═════ Document passage

Mar. 26, 2015
Even though government has not fix any target for hybrid rice production, India’s hybrid rice sowing acreage has exceeded 2.5 million hectares during 2014, Indian minister of state for agriculture, Mohanbhai Kundaria said recently.
The minister said that efforts are being made to promote cultivation of hybrid rice through various crop development programmes such as National Food Security Mission (NFSM), Bringing Green Revolution to Eastern India (BGREI) and Rashtriya Krishi Vikas Yojana (RKVY).
Hybrid rice production has picked up during the last nine years, mainly because of increasing popularity of hybrid rice in eastern Uttar Pradesh, Bihar, Jharkhand, Madhya Pradesh and Chhattisgarh and area under hybrid rice has exceeded to 2.5 million hectares during 2014, which is about 5.6 per cent of the total rice area in the country, Kundaria revealed.
During 1996, hybrid rice sowing was recorded at 10,000 hectares that was increased to a million hectares till 2006.
Kundaria said that there are reports of incidence of bacterial infection, but no report about huge loss to paddy crop have been received from state governments of Tamil Nadu and Andhra Pradesh.
Centre for Cellular and Molecular Biology (CCMB) and Directorate of Rice Research (DRR) have jointly developed bacterial blight resistant variety ‘Improved Samba Mahsuri’ which variety was notified and released for cultivation in 2008.
The variety has so far spread to an area of 90,000 hectares in the states of Tamil Nadu, Karnataka, Telangana and Andhra Pradesh, the minister adds.

══════════
═════ Listed entries

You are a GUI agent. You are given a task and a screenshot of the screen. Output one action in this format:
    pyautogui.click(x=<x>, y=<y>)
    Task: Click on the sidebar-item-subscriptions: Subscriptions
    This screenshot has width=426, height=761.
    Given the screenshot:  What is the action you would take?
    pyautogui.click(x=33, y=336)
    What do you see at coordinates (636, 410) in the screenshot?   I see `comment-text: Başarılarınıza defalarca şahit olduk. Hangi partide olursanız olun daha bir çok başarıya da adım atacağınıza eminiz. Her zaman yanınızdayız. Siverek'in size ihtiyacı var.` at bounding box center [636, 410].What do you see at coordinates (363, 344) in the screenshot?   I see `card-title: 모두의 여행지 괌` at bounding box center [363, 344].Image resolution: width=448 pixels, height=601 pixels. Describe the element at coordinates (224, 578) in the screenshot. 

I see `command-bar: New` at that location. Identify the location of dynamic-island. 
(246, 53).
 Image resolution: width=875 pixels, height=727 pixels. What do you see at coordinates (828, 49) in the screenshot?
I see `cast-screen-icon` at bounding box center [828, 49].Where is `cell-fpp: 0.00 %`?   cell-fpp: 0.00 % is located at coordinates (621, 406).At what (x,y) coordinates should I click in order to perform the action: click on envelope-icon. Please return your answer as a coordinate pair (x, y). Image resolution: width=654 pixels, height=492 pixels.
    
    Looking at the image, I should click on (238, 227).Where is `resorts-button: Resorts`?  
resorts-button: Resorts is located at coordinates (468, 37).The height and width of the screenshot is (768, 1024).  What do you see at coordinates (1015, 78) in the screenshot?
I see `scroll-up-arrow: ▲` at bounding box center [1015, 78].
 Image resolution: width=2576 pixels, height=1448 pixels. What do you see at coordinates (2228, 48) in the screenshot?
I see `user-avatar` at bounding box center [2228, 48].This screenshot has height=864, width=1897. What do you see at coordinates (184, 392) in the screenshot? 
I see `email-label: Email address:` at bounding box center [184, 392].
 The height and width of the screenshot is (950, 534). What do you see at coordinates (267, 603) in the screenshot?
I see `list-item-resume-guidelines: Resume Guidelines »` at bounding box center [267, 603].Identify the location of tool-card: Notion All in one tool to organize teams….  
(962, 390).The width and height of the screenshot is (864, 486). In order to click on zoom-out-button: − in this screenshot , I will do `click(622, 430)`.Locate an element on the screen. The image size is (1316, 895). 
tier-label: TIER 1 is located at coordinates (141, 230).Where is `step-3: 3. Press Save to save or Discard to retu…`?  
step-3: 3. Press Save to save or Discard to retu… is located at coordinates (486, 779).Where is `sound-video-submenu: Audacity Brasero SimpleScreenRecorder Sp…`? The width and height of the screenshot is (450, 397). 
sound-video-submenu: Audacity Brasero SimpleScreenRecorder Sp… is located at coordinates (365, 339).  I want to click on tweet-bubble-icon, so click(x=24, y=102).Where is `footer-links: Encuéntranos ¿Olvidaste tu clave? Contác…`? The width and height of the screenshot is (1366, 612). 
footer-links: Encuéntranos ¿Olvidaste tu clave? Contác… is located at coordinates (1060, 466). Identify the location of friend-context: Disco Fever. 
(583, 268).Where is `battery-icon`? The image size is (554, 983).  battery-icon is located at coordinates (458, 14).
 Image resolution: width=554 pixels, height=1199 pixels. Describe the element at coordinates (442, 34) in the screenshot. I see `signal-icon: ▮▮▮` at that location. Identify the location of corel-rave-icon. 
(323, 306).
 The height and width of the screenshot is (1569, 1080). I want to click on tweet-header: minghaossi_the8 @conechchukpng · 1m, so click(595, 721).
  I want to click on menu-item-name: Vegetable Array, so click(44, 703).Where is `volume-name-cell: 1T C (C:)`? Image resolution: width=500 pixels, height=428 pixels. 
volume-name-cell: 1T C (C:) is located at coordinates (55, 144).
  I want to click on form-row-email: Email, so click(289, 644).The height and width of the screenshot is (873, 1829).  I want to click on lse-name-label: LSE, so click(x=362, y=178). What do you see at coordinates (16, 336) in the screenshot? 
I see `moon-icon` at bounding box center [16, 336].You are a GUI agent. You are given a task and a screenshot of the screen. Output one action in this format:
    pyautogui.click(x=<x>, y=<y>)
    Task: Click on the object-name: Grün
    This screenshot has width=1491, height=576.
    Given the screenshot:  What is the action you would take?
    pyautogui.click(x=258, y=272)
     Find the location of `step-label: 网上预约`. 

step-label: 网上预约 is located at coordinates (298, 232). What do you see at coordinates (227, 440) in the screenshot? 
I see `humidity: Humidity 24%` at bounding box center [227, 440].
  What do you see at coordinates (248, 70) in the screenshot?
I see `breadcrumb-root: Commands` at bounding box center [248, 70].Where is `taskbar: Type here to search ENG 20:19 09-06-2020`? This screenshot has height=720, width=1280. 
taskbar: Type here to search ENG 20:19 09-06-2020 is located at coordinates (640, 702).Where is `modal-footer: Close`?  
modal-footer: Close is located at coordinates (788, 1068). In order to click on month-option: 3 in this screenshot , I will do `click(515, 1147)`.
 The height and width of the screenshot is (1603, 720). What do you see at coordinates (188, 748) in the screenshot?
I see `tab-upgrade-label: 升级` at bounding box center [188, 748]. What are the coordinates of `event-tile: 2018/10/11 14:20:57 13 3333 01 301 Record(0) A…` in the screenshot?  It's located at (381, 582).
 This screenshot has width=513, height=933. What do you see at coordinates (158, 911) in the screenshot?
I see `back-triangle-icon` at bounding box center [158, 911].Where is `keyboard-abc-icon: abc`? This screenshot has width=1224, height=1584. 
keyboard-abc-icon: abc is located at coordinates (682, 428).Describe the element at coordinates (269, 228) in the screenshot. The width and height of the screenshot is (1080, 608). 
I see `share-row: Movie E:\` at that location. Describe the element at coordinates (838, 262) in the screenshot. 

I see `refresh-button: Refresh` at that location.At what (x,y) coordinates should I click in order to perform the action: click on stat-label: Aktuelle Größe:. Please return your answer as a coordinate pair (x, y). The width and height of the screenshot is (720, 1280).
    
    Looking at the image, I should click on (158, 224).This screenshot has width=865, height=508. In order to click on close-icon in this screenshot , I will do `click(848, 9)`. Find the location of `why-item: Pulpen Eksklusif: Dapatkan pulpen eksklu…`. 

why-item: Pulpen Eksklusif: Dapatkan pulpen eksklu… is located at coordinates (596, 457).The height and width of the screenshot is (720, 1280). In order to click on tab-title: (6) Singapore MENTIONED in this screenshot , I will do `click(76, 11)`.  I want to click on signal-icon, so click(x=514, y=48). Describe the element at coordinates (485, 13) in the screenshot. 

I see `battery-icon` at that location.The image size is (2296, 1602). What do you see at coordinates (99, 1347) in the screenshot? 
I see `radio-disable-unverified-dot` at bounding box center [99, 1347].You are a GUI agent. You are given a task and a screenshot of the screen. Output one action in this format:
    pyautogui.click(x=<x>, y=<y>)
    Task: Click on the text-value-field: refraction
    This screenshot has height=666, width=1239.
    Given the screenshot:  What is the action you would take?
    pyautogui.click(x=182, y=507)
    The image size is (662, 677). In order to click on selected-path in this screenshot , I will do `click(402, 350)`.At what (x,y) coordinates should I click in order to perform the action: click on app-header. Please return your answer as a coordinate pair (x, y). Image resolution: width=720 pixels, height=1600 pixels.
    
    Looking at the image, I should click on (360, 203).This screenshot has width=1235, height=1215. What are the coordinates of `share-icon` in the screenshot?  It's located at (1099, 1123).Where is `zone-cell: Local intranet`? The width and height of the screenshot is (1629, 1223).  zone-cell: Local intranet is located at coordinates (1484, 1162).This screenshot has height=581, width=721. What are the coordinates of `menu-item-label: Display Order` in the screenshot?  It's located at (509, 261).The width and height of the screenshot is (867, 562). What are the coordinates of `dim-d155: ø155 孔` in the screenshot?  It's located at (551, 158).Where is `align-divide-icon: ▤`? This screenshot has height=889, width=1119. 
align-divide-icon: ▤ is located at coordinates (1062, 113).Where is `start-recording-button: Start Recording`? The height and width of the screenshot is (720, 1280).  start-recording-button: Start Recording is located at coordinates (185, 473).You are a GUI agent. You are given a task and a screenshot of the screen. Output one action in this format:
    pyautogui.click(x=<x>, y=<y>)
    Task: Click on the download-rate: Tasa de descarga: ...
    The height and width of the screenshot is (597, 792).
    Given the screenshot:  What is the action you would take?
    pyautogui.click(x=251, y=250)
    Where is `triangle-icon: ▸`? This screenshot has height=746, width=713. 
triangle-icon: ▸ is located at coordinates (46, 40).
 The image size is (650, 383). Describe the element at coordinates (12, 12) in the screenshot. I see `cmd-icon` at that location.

══════════

**Task requirements**:
a. Answer these from the hybrid rice article:
(i) How many hectares of hybrid rice were sown in 1996?
(ii) Which two bodies jointly developed 'Improved Samba Mahsuri'?
(iii) What share of the country's total rice area did hybrid rice cover in 2014?
b. Transcribe the part of the hybrid rice article that begins at the words "Hybrid rice production has" and ends after "country, Kundaria revealed.".
Use only the hybrid rice article to answer.

**Your responses**:
a.
(i) 10,000 hectares
(ii) The Centre for Cellular and Molecular Biology (CCMB) and the Directorate of Rice Research (DRR)
(iii) About 5.6 percent

b.
Hybrid rice production has picked up during the last nine years, mainly because of increasing popularity of hybrid rice in eastern Uttar Pradesh, Bihar, Jharkhand, Madhya Pradesh and Chhattisgarh and area under hybrid rice has exceeded to 2.5 million hectares during 2014, which is about 5.6 per cent of the total rice area in the country, Kundaria revealed.